You are right. I had in my mind the arguments about cacl vs beet juice vs some other thing just like beet juice. Some people get very worked up over very little weight added to a tractor.

Still, even 100 lbs when we are talking a 5,000lb+machine isnt all that much. 

I guess I am saying is that I wouldn't do it for just the extra weight.


----------



## TX MX5200 (May 12, 2020)

Agreed...I think it's the total package that makes beet juice a good option....the anti-freeze, anti-corrosive, non poisonous and weight make it a nice option. 

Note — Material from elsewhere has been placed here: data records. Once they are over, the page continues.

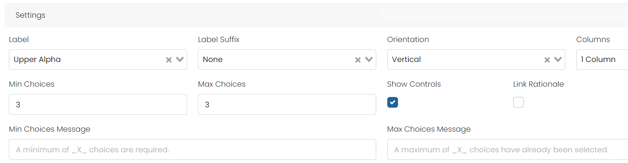Open the Vertical orientation combo box
This screenshot has height=163, width=628.
(x=476, y=59)
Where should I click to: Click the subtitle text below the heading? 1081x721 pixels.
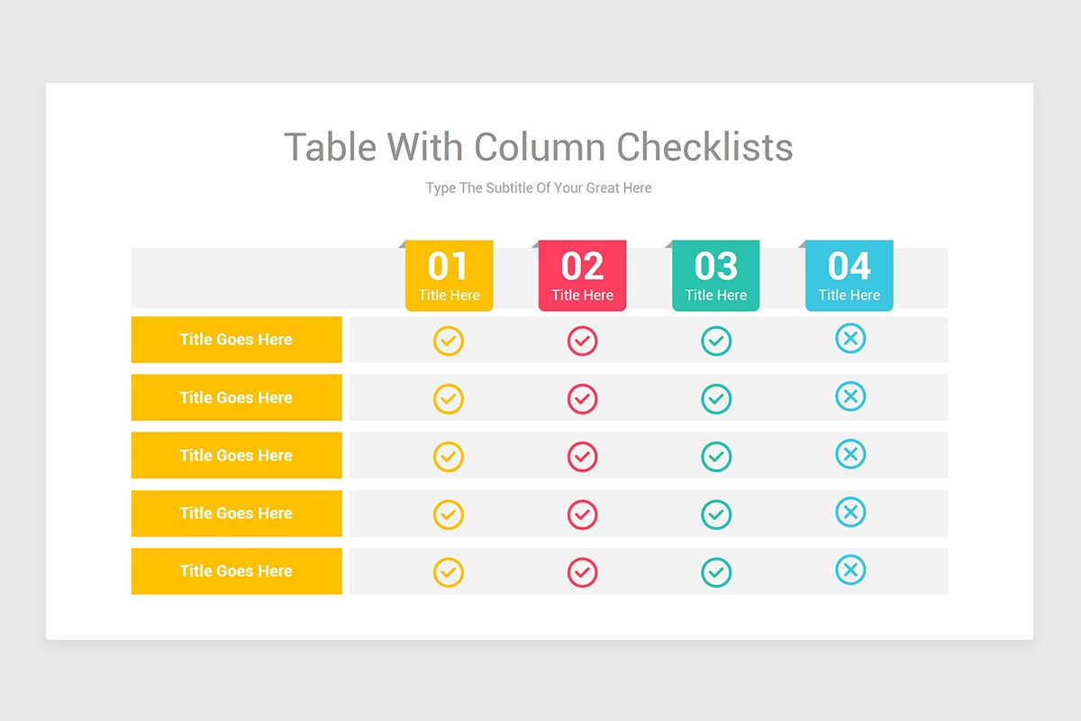pyautogui.click(x=539, y=188)
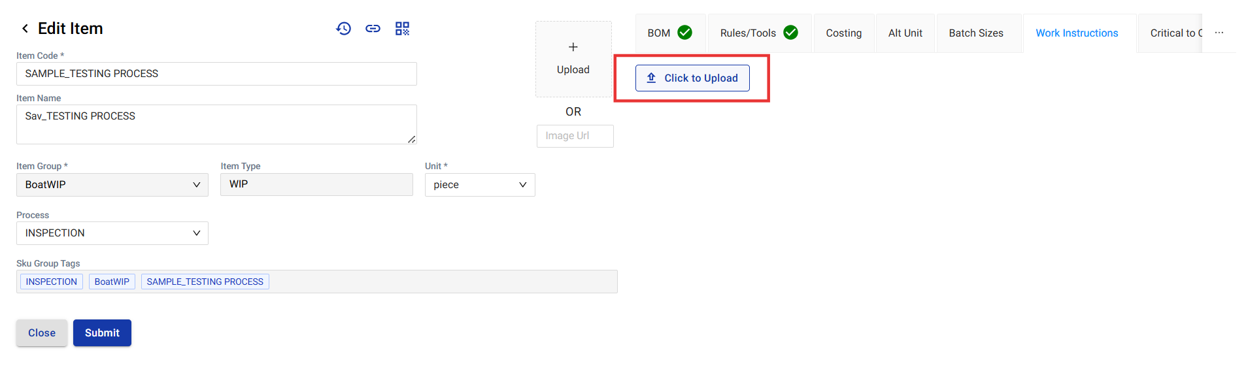Open the item history icon
Screen dimensions: 1248x373
coord(344,29)
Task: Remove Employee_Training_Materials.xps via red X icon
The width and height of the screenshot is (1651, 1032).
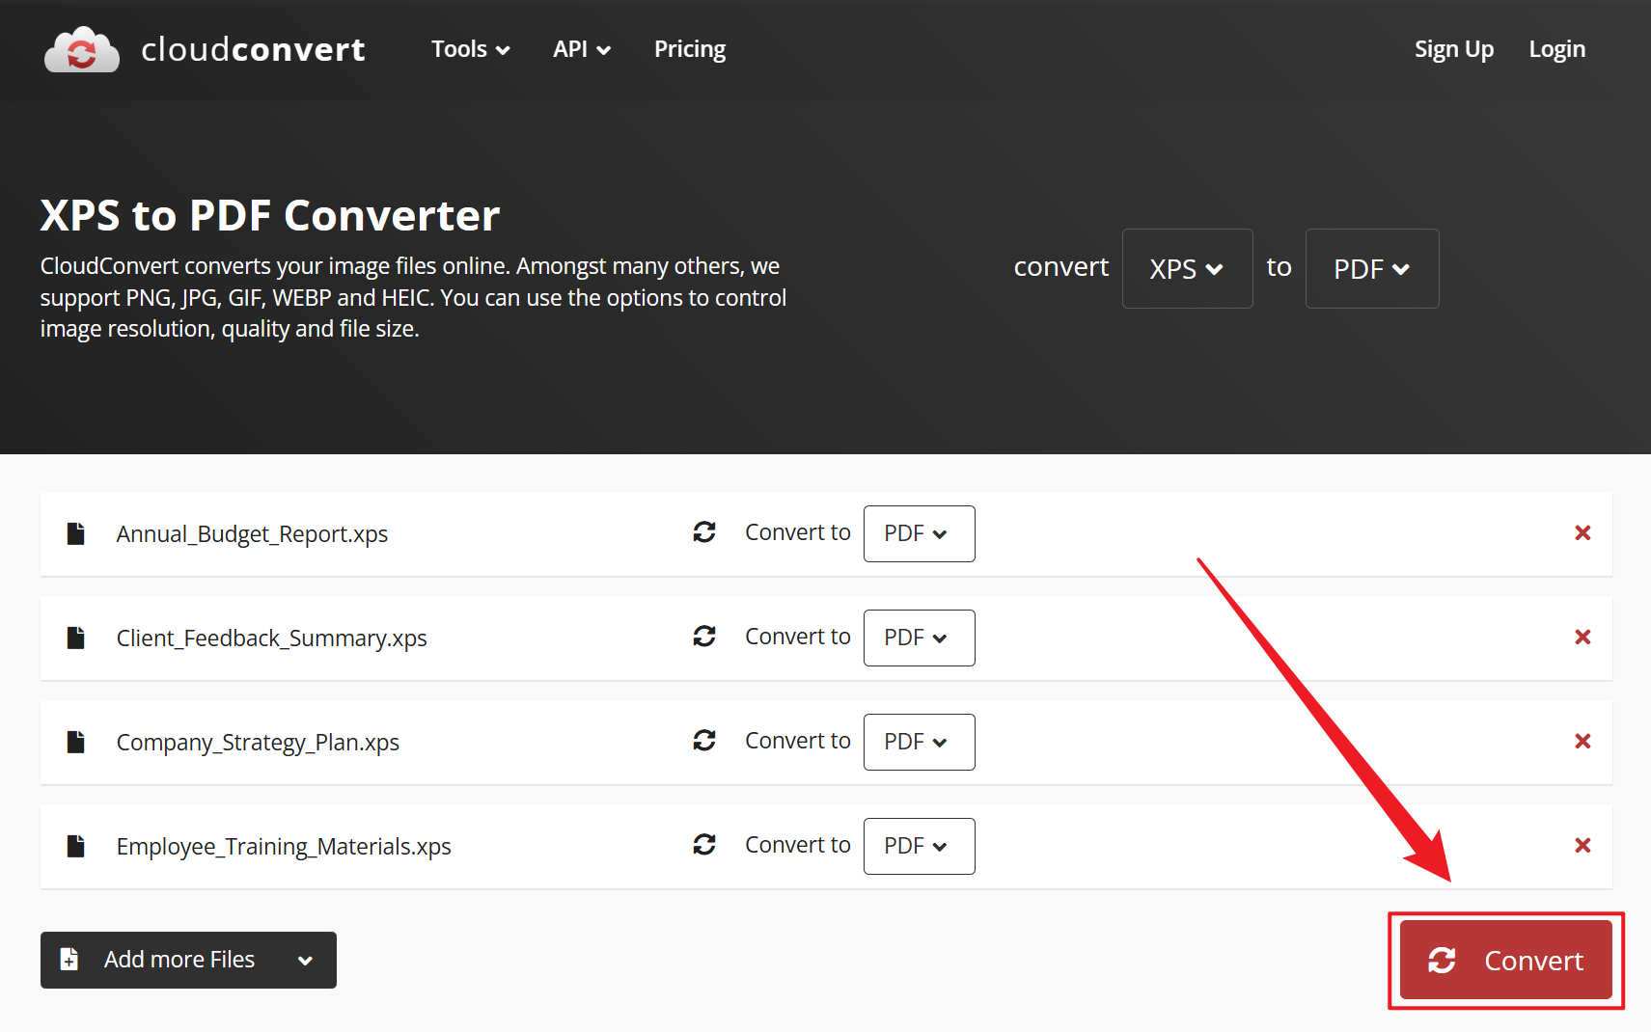Action: [1582, 846]
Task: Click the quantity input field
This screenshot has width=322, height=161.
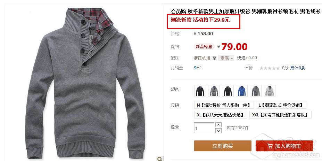Action: [x=204, y=128]
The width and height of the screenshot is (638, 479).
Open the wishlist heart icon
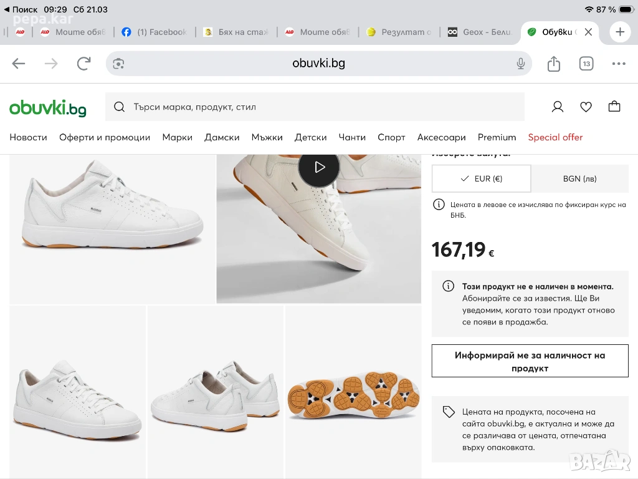coord(586,107)
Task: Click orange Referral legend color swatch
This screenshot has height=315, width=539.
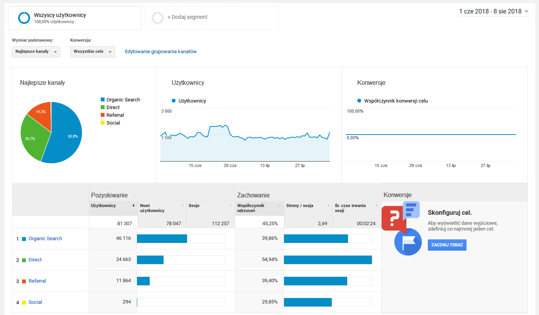Action: (x=103, y=115)
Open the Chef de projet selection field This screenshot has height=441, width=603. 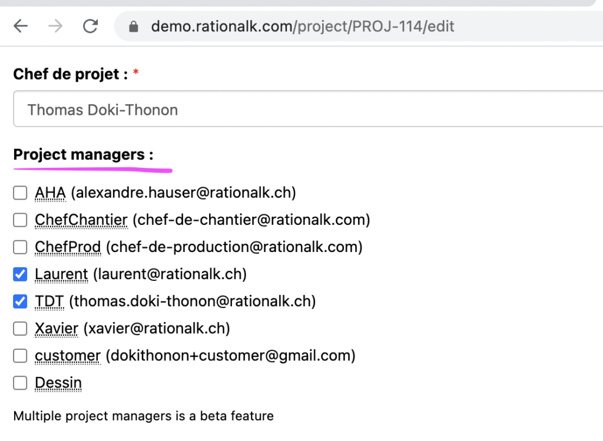pyautogui.click(x=306, y=110)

I don't need the antifreeze aspect and as ya said, extra weight isnt a huge issue.


----------



## Groo (Jan 17, 2020)

I've got to think you're probably looking at a new tire if the tire needs servicing


LouNY said:


> It can be done,
> we have gone almost completely away from liquid filling,
> between the time and cost of servicing liquid filled tires and the availability of mobile service techs it just was not worth the problems and cost including down time costs.
> Bolt on weight ends up costing less over the years.
> ...


The 35ish Year old kubota is on its factory rear tires yet, and factory un-patched inner tubes. It's the fronts that wear and catch inopportune sticks hungering for a sidewall, in my experience.


----------



## BRUCE MICHAUD (Oct 7, 2020)

Anyone have experience with 'foaming' the tires ?? My new to me Kubota will have all 4 tires filled, supposedly adding about 1k pounds


----------



## Groo (Jan 17, 2020)

BRUCE MICHAUD said:


> Anyone have experience with 'foaming' the tires ?? My new to me Kubota will have all 4 tires filled, supposedly adding about 1k pounds


Why the fronts? The fronts don't hold much an already have plenty of weight to the contract patch. Doubly so if you have a FEL. If you don't have a FEL, get iron suitcase weights.


----------



## BRUCE MICHAUD (Oct 7, 2020)

good question, I don't know why they did all 4. It was done before I found the tractor. I think I heard the sales guy yapping about running over cactus and not getting a flat ?
I am very green with tractors... so I guess time will tell..
Thanks for the reply
oh ... and it does have a FEL ( If that means Front End Loader ).


----------



## the key of knowledge (Jul 12, 2020)

Suggestion. Take the tractor a Harley Davidson shop that has a nitrogen filling station for bike tires. The filling machine first pulls the tire into a vacuum then fills the tire with nitrogen. Tires filled with air need to be refiled over time as the oxygen disappears and the tire partly deflates. Tires filled with Nitrogen never need filling.


----------



## Ultradog (Feb 27, 2005)

the key of knowledge said:


> Suggestion. Take the tractor a Harley Davidson shop that has a nitrogen filling station for bike tires. The filling machine first pulls the tire into a vacuum then fills the tire with nitrogen. Tires filled with air need to be refiled over time as the oxygen disappears and the tire partly deflates. Tires filled with Nitrogen never need filling.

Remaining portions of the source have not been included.